Ancak, son kanıtlar görünümün bir olduğunu gösteriyor ilk başta göründüğünden çok daha karmaşık. Klump ve Amir (2010), tarafsız olanların değil, tehdit edici yüzleri ele alma görevini tasarlamanın da endişede bir düşüşe neden olduğunu bulmuşlardır. Yao, Yu, Qian ve Li (2015) aynı deneyi yaptılar, ancak duygusal uyarıcılar yerine geometrik şekiller kullandılar ve katılımcıların öznel acılarında bir düşüş gözlemlediler..

Cudeiro (2016), göz hareketlerinin deneysel bir paradigması aracılığıyla dikkatli katılım önyargısını ölçmeye çalıştı ve önyargının gerçekten var olduğu ya da en azından ampirik olarak ölçülebileceği konusunda kesin kanıtlar elde etmedi..

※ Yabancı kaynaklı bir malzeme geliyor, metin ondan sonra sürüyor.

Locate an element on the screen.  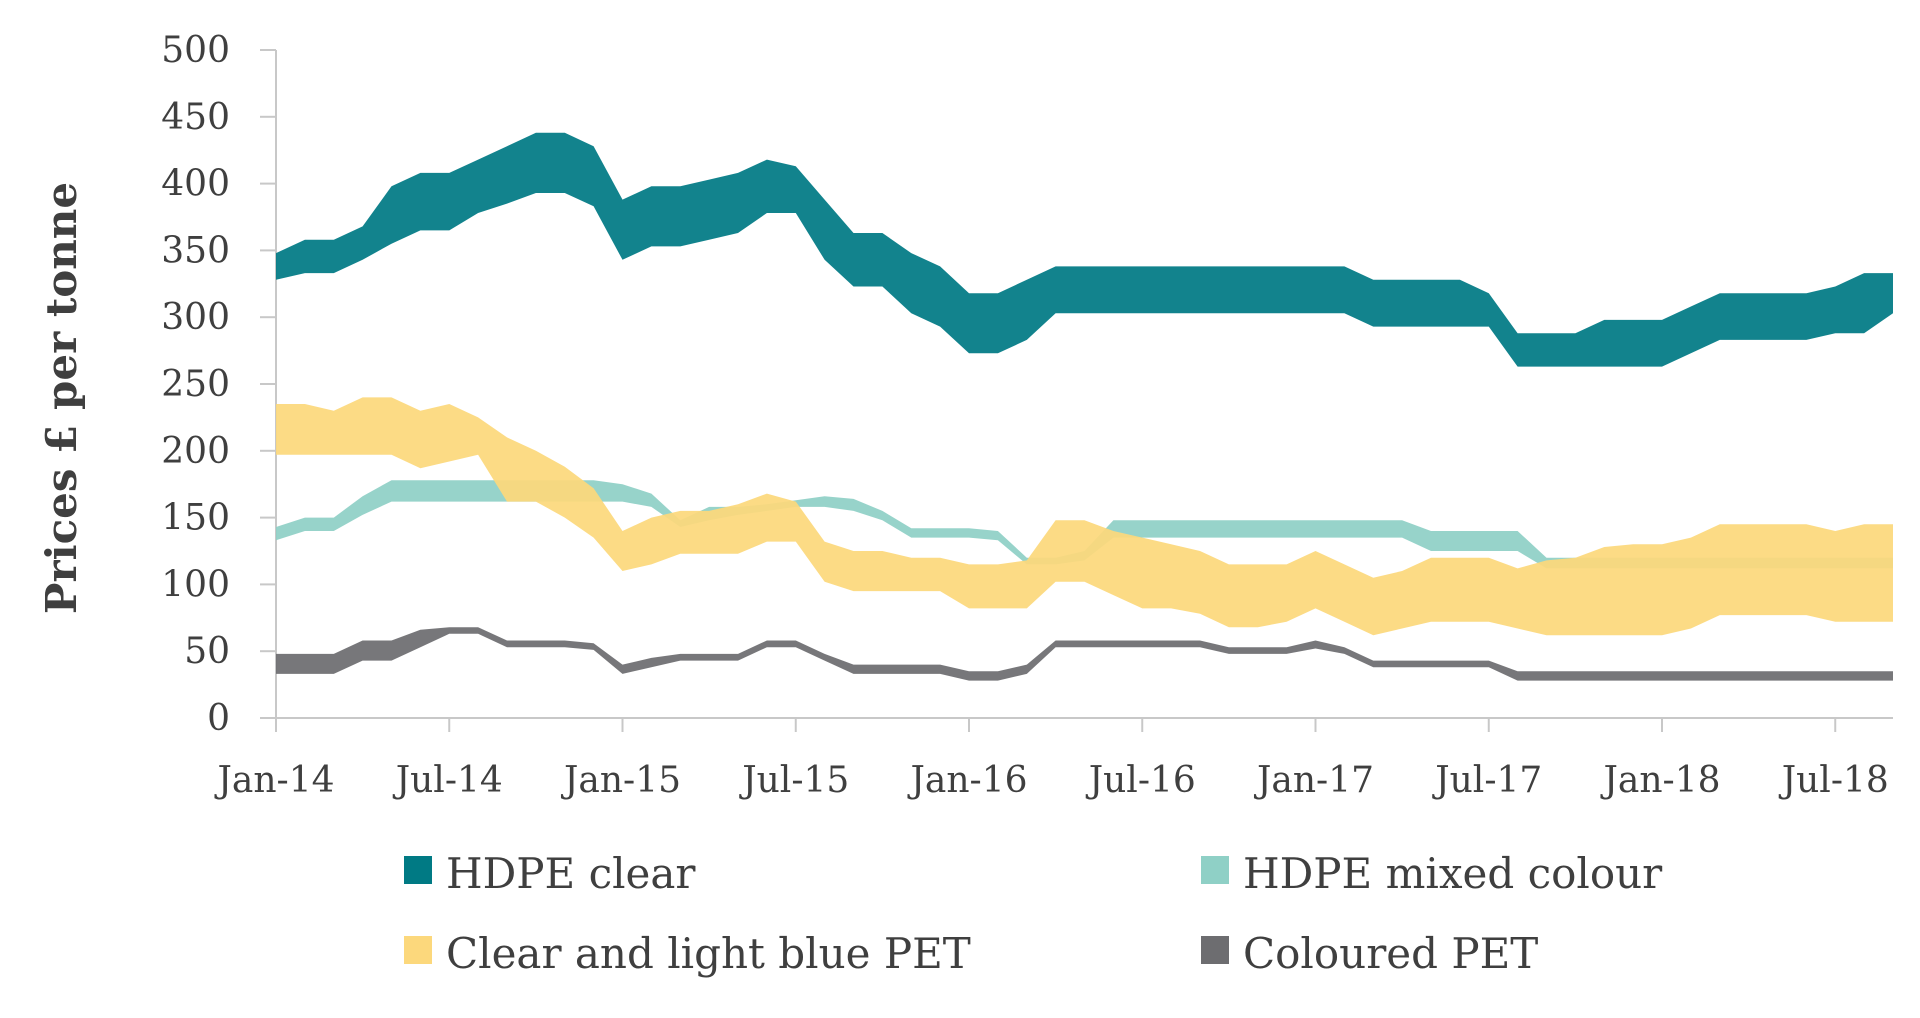
legend-label: Coloured PET is located at coordinates (1390, 954).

Kısacası, hala hangisinin veya hangisinin bu tekniğin altında yatan etki mekanizmaları olduğu açık değildir.. Gelecekteki araştırmalar etkinlik çalışmalarını tekrarlamak ve bu olası hareket mekanizmalarını belirlemek için yönlendirilmelidir..

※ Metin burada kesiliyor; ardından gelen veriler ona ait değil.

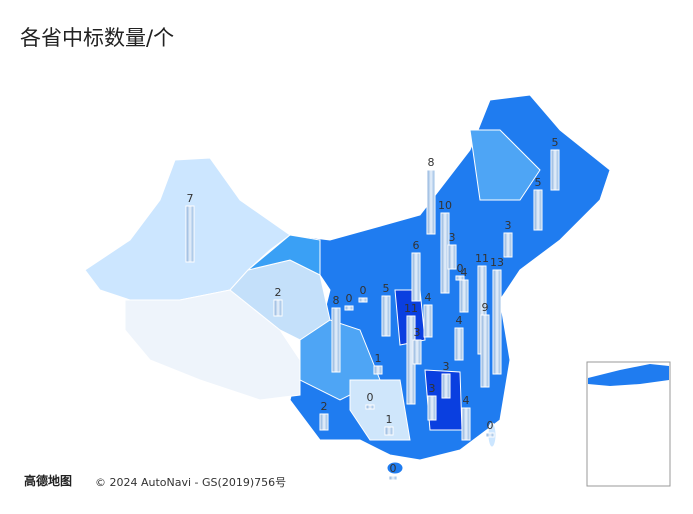 This screenshot has height=514, width=693. What do you see at coordinates (486, 308) in the screenshot?
I see `bar-label: 9` at bounding box center [486, 308].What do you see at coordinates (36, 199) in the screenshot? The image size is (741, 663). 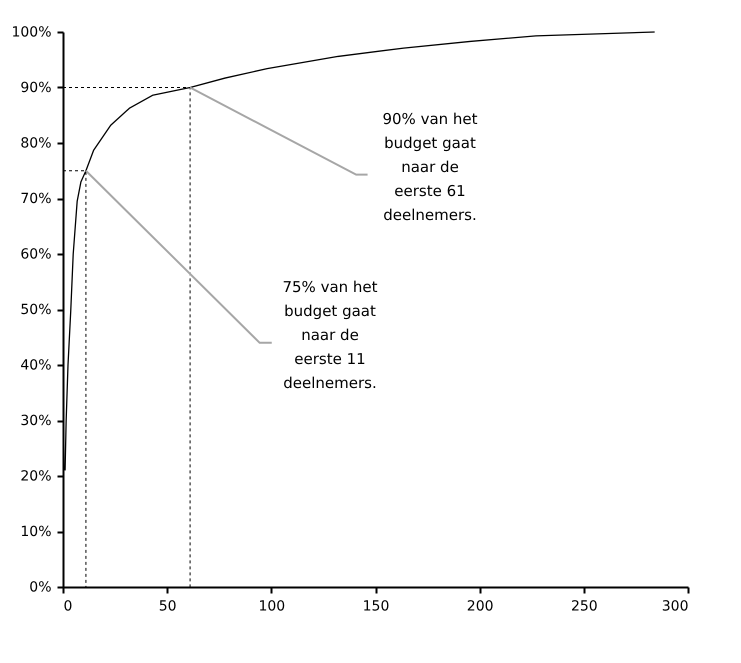 I see `y-tick-label: 70%` at bounding box center [36, 199].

Bibliyografik referanslar:

  • Amir, N., Elias, J., Klumpp, H. ve Przeworski, A. (2003). Sosyal fobide tehdide karşı önyargı: Tehditin işlenmesini kolaylaştırmak mı, yoksa dikkatleri tehditten uzaklaştırmakta zorluk çekmek Davranış araştırması ve tedavisi, 41 (11), 1325-1335.
  • Amir, N., Sakal, C., Taylor, C.T., Klumpp, H., Elias, J., Burns, M. ve Chen, X (2009). Genelleştirilmiş sosyal fobisi olan bireylerde dikkat eğitimi: Randomize kontrollü bir çalışma. Danışmanlık ve klinik psikoloji dergisi, 77 (5), 961-973.
  • Boettcher, J., Leek, L., Matson, L., Holmes, E.A., Browning, M., MacLeod, C., ... ve Carlbring, P. (2013). Sosyal kaygı için internete dayalı dikkat önyargı değişikliği: Olumsuz eğitime ve olumlu ipuçları için eğitime randomize kontrollü bir karşılaştırma. PLoS Bir, 8 (9), e71760. doi: 10.1371 / günlük.pone.0071760.
  • Cudeiro González, J.A. (2016). Kaygı bozukluklarında dikkat yanlılığının değiştirilmesi: açıklayıcı mekanizmalara bir yaklaşım. Minerva, 1-40
  • Klumpp, H. ve Amir, N. (2010). Eğitime dikkat etmenin ön çalışması ve sosyal kaygıda sosyal strese karşı endişeli reaktivite üzerine tarafsız yüzler. Bilişsel Terapi ve Araştırma, 34 (3), 263-271.
  • Schmidt, N., Richey, J.A., Buckner, J.D. ve Timpano, K.R. (2009). Genelleştirilmiş sosyal anksiyete bozukluğu için dikkat eğitimi. Anormal psikoloji dergisi, 118 (1), 5-14.
  • Shechner, T., Britton, J.C., Perez-Edgar, K., Bar-Haim, Y., Ernst, M., Fox, N.A., ... ve Pine, D.S (2012). Dikkat yanlılığı, kaygı ve gelişme: tehditlere veya ödüllere karşı mı yoksa uzak mı? Depresyon ve anksiyete, 29 (4), 282-294.